Aanleiding/input voor het onderzoek waren de aangeleverde cijfers over 2015.
Het onderzoek kwam er vooral door signalen die de brancheorganisaties Jeugdzorg Nederland en GGZ Nederland van hun leden ontvingen, dat de toegang tot jeugdhulp nog niet goed geregeld is, waardoor het aantal crisissituaties stijgt.
Gegevenslevering
Vanaf 2015 zijn jeugdhulpaanbieders en gecertificeerde instellingen verplicht om gegevens bij het CBS aan te leveren. De gegevenslevering over 2015 was - samen met de ontvangen signalen -aanleiding om dit onderzoek te laten doen naar de toename crisismeldingen en -plaatsingen voor jeugdhulp.
Aanbevelingen
De rapportage levert een aantal conclusies, maar voor de werkelijke oorzaak is volgens de onderzoekers meer nodig dan hun verkennend onderzoek. De onderzoekers konden bijvoorbeeld geen relatie leggen tussen veranderde sociale omstandigheden in een gemeente en het voorkomen van crisissituaties.
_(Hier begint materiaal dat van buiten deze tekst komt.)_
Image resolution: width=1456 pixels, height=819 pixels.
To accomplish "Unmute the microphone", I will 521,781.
Enkele aanbevelingen van de onderzoekers:
* Streef op landelijk niveau niet naar een uniforme definitie en uniforme wijze van registreren van crisissituaties, maar stimuleer gemeenten om met hun ketenpartners tot goede afspraken te komen over het signaleren en melden van en het adequaat reageren op (potentiële) crisissituaties in hun werkgebied.
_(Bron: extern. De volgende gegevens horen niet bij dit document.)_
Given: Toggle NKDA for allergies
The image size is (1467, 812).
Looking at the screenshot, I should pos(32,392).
* Doe nader onderzoek naar de relatie tussen de samenstelling van c.q. de deskundigheid binnen het wijkteam en het voorkomen van crisissituaties, neem dit bijvoorbeeld als onderzoeksvraag mee in het vervolgonderzoek naar de toegang tot jeugdhulp.
* Zorg voor de beschikbaarheid van een brede deskundigheid voor het verhelderen van de hulpvraag, het inzetten van basishulp en het activeren van het netwerk om de jeugdige. Dit betekent niet dat alle disciplines in elk team vertegenwoordigd moeten zijn maar wel dat de verschillende deskundigen elkaar weten te vinden en ook onbelemmerd kunnen samenwerken als de situatie daarom vraagt.
* Stimuleer gemeenten om te investeren in de samenwerking met huisartsen en hiervoor de tijd te nemen. Laat huisartsen zien wat het wijkteam aan deskundigheid in huis heeft en op welke wijze ze het werk van de huisarts en de praktijkondersteuner kunnen ondersteunen.
* Gezien de soms tegenstrijdige signalen in de media (tekort aan gecontracteerde jeugdhulp, wachtlijsten, werkwijze wijkteams) en de bevindingen in dit onderzoek, lijkt aanvullend onderzoek naar de achtergronden van die signalen zinvol. Waar komen die signalen vandaan? Hoe moeten ze worden geïnterpreteerd? Wat kan er aan de onderliggende problemen worden gedaan?